*** Begin section ***

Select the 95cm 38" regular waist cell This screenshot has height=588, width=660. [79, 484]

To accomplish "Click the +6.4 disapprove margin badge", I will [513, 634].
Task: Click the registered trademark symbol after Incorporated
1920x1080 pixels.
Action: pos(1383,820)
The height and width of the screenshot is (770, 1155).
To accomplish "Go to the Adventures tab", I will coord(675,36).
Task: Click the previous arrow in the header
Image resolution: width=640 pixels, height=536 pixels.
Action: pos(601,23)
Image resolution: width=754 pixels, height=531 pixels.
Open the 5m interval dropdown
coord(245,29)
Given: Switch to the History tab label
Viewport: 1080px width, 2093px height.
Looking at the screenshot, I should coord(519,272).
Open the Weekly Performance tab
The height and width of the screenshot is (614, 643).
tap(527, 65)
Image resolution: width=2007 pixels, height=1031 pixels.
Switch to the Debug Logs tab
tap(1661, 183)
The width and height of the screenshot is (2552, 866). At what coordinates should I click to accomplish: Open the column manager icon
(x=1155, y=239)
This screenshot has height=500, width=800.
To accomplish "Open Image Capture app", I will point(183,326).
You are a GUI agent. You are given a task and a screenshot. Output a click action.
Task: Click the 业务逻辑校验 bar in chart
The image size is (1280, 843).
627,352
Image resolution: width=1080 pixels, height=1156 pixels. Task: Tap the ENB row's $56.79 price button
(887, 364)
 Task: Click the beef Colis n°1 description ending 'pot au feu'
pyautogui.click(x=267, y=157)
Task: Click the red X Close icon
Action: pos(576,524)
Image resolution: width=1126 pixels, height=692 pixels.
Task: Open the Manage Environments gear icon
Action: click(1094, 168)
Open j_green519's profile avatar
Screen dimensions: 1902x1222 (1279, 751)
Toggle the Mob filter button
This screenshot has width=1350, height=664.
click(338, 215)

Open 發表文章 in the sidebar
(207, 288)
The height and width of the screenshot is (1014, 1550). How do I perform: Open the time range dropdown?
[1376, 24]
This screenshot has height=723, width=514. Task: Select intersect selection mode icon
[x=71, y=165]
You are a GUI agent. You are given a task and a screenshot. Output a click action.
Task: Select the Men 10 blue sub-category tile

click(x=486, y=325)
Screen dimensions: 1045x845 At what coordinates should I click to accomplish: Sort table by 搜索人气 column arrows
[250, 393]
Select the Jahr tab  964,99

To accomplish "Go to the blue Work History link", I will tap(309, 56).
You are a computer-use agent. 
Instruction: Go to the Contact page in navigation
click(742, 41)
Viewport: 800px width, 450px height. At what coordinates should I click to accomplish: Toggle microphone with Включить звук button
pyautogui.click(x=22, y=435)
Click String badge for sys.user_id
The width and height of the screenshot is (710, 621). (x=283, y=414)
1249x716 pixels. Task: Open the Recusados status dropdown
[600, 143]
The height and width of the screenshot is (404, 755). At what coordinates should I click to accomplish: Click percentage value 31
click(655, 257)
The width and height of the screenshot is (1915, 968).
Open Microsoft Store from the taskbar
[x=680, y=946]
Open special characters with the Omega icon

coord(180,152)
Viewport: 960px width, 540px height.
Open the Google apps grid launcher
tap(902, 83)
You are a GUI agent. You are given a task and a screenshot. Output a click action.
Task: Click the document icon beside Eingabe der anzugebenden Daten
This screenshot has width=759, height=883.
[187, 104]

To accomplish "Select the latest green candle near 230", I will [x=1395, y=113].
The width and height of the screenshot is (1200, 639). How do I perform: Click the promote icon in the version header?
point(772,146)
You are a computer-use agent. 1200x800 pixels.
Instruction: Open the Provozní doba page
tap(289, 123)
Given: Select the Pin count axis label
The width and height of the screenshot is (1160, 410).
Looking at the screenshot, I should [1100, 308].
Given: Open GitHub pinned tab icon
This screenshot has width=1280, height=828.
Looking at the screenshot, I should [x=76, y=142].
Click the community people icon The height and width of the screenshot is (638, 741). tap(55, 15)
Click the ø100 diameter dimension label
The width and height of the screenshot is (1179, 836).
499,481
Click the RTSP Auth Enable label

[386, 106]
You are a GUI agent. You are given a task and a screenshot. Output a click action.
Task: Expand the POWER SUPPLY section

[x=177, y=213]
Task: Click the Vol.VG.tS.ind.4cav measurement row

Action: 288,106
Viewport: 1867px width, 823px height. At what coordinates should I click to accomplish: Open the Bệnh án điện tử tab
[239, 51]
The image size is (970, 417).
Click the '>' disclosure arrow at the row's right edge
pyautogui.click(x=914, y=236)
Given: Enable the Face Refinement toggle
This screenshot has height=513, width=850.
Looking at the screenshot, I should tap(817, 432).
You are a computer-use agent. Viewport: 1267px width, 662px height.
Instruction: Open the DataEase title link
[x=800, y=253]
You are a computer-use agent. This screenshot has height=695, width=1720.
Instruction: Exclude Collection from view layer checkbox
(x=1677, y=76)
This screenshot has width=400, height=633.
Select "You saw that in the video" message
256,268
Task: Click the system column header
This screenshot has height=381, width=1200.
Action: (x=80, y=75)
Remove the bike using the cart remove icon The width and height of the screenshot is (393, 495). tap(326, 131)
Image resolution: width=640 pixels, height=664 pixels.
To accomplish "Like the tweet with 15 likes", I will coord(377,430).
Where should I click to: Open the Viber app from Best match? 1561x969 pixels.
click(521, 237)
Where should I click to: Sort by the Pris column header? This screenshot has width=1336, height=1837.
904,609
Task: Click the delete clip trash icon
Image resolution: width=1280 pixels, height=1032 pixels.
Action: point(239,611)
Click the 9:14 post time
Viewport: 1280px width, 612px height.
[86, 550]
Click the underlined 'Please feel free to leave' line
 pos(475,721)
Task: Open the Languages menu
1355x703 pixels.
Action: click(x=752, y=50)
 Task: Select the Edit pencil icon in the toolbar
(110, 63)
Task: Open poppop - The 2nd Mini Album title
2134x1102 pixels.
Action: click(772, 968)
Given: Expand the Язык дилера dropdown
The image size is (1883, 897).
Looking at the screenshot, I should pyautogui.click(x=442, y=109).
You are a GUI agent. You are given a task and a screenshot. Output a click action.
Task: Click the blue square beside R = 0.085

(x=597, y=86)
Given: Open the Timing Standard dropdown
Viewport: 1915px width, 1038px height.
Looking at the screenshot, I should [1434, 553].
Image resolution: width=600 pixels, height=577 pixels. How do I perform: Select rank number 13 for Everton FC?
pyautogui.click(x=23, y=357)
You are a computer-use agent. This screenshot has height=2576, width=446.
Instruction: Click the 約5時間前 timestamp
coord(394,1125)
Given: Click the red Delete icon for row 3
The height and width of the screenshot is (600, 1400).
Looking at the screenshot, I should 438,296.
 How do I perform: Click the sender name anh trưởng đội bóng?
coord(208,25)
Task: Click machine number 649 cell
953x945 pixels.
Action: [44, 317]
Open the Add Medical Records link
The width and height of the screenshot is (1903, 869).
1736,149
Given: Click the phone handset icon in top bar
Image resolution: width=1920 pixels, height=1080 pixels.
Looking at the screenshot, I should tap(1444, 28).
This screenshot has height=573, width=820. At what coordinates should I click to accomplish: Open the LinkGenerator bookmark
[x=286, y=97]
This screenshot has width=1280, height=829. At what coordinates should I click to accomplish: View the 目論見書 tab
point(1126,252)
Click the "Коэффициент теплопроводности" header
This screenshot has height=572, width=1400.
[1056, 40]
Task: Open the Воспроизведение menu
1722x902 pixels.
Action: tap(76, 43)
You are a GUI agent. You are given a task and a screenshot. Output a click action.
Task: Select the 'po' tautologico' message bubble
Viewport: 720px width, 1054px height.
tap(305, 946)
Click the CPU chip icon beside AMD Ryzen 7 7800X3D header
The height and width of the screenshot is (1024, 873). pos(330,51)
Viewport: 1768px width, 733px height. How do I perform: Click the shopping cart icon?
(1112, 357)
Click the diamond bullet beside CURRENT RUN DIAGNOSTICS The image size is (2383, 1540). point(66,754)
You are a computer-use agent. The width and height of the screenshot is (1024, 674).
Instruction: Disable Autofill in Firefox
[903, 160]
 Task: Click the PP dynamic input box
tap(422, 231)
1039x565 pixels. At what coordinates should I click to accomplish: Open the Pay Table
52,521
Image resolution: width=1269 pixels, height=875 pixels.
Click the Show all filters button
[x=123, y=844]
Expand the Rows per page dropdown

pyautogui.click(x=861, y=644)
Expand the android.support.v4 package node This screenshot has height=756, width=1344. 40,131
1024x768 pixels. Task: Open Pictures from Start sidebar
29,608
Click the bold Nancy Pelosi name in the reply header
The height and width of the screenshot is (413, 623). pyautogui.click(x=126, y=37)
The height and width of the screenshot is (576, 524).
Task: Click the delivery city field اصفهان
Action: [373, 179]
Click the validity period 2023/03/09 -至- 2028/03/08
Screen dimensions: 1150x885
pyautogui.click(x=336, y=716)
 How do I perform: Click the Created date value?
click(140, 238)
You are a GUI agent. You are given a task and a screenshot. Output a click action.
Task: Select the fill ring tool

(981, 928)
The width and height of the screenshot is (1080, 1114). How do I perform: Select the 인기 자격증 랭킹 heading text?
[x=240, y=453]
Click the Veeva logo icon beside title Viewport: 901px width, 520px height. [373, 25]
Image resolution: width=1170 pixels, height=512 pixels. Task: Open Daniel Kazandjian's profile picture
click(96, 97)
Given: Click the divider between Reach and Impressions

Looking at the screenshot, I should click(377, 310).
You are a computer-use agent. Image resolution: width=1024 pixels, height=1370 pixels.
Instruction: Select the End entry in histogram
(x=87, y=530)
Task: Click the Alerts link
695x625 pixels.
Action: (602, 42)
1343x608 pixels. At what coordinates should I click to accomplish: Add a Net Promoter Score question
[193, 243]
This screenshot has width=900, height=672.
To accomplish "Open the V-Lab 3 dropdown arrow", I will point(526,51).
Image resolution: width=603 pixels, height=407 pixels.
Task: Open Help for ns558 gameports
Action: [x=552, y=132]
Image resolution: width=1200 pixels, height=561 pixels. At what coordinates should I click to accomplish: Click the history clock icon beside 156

*** End section ***

What number of lines in the records hold the word "menu"? Reply with that number alone.

Result: 2